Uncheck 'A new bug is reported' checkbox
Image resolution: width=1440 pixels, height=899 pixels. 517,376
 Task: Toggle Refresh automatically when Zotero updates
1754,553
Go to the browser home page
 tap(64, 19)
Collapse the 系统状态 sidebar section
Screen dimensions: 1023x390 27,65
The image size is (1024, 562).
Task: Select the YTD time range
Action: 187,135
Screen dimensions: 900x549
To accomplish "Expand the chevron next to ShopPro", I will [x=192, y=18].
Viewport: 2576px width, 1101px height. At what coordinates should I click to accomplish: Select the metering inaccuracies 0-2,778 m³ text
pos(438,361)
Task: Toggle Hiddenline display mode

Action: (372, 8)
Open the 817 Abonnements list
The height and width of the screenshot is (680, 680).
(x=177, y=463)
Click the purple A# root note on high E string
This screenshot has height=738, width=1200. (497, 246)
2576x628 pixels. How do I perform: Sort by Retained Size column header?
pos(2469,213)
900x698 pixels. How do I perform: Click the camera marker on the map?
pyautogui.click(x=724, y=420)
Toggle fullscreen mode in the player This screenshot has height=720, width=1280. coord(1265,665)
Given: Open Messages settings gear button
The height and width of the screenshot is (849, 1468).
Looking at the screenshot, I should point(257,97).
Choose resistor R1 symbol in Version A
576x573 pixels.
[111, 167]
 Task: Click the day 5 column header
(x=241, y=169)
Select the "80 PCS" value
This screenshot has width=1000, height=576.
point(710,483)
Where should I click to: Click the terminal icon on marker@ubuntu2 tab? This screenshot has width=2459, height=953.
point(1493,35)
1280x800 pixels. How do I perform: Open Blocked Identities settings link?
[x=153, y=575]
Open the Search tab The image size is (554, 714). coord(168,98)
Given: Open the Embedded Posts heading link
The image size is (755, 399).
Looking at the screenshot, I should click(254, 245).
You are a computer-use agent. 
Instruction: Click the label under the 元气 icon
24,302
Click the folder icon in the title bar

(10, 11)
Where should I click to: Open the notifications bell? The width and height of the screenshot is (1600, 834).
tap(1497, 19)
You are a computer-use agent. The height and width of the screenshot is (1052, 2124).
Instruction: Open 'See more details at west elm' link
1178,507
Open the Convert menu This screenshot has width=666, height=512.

*Try it*.
Word for word, reproduce the listing above from its start up to and including the line that has "Screen dimensions: 900x549". Give only those lines.

*Answer to the exercise*.
Uncheck 'A new bug is reported' checkbox
Image resolution: width=1440 pixels, height=899 pixels. 517,376
 Task: Toggle Refresh automatically when Zotero updates
1754,553
Go to the browser home page
 tap(64, 19)
Collapse the 系统状态 sidebar section
Screen dimensions: 1023x390 27,65
The image size is (1024, 562).
Task: Select the YTD time range
Action: 187,135
Screen dimensions: 900x549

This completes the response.